PREACHER: I get sick and tired of guys like Richard Dawkins always putting Jesus Christ at the same level of Santa Claus. For instance, I can go to the North pole and see that Santa's factory isn't there. Bringing up Santa Claus is rather inconsequential to the issue. He isn't involved in my eternal destiny, and we both agree that he is mythical. (However, there is a historical figure who may be the springboard for the myth of Santa Claus.)
SKEPTIC: Actually, I have written a somewhat tongue-in-cheek article explaining that I believe that God is just the grown-up version of Santa. But the truth is that I can't prove that God doesn't exist, and you can't prove that he does. That's why it's called Faith, right? Believing something that has no real evidence to back it up. By the way, I'm not an absolutist when it comes to God. I don't say that I KNOW he doesn't exist. I say I see no real evidence or reason to believe these supernatural myths and it's my considered opinion that gods and religions and supernatural beliefs and sacred texts are inventions of man that were created to try to understand a pre-science world and universe that made no sense to them. Someone reminded me the other day that the men who wrote the Bible also believed that the earth was flat. Amazingly, even though we now live in a modern scientific society and understand the world around us in profound ways, many Christians still insist that a 2000-year-old text trumps whatever Science might say.

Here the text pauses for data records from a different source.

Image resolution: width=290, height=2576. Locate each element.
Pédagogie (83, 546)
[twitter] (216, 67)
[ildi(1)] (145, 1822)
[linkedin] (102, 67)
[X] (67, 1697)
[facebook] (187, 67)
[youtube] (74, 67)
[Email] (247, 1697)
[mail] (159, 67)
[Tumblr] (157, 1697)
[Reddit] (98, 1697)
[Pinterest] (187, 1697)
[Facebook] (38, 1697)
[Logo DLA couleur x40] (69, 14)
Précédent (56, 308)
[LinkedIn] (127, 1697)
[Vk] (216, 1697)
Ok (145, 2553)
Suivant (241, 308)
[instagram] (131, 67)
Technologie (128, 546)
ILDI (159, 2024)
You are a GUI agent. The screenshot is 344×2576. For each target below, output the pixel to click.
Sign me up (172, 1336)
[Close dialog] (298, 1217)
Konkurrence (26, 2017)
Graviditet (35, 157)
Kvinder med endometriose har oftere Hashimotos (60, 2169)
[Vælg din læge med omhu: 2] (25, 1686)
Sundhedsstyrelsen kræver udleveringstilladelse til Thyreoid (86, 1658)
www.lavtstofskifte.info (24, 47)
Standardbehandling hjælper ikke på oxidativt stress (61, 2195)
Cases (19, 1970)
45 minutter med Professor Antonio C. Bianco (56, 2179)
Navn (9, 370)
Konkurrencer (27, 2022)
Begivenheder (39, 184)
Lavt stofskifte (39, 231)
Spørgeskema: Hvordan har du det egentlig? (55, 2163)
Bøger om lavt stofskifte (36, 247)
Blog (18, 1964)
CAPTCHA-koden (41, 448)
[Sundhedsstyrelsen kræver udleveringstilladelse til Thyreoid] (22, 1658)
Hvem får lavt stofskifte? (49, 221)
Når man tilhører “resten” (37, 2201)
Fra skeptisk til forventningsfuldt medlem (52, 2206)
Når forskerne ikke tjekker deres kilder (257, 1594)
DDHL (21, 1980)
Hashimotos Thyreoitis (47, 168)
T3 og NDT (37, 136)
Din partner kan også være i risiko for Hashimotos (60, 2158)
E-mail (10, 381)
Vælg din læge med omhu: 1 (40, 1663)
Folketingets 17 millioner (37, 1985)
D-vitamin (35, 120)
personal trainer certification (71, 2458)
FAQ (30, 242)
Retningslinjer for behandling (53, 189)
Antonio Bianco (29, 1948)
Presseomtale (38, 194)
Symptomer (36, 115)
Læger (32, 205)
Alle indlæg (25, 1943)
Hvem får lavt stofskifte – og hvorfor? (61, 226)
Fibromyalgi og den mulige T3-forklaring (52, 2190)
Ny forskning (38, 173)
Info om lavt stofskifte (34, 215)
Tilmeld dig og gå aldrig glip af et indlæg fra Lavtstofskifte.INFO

PREACHER: Believing in the Supernatural One who is behind and upholds the natural, seem very rational to me. On the other hand, I find it very irrational to believe that order, beauty and complexity evolved simply by chance over billions of years from nothing. Jesus Christ, Moses, Abraham, Noah etc. were real men in history with real experiences. I think it is quite arrogant of us to believe that they were uneducated and gullible with imaginations that made up all of these stories from scratch. There is good historical evidence that suggests that ancient man believed in a spherical earth just as we do today. The flat earth belief was from the middle ages. Except for the ways of saying things "the sun rises, the four corners of the earth", that we find in the Bible, I think that you would be hard pressed to prove that the Bible writers were flat-earthers.
SKEPTIC: Well, I have my doubts that anyone in Biblical times was running around pushing the round earth theory, but if you have good historical evidence, I'd love to see it. I guess my point is that modern science has explained lots of things that were mysteries in Biblical times, yet Christians still insist on basing everything they believe to be true on this one "holy" book.
PREACHER: Science is a very good tool for observing our world today and figuring out how nature works. But, it doesn't tell us about the spiritual (what's that word doing in our vocabulary in the first place for) realm or tell us what happened in history. We are at the mercy of historical documents when it comes to determining what really happened back then. (Of course you may have the supernatural ability to travel back and time to verify. Sorry for being cheeky.)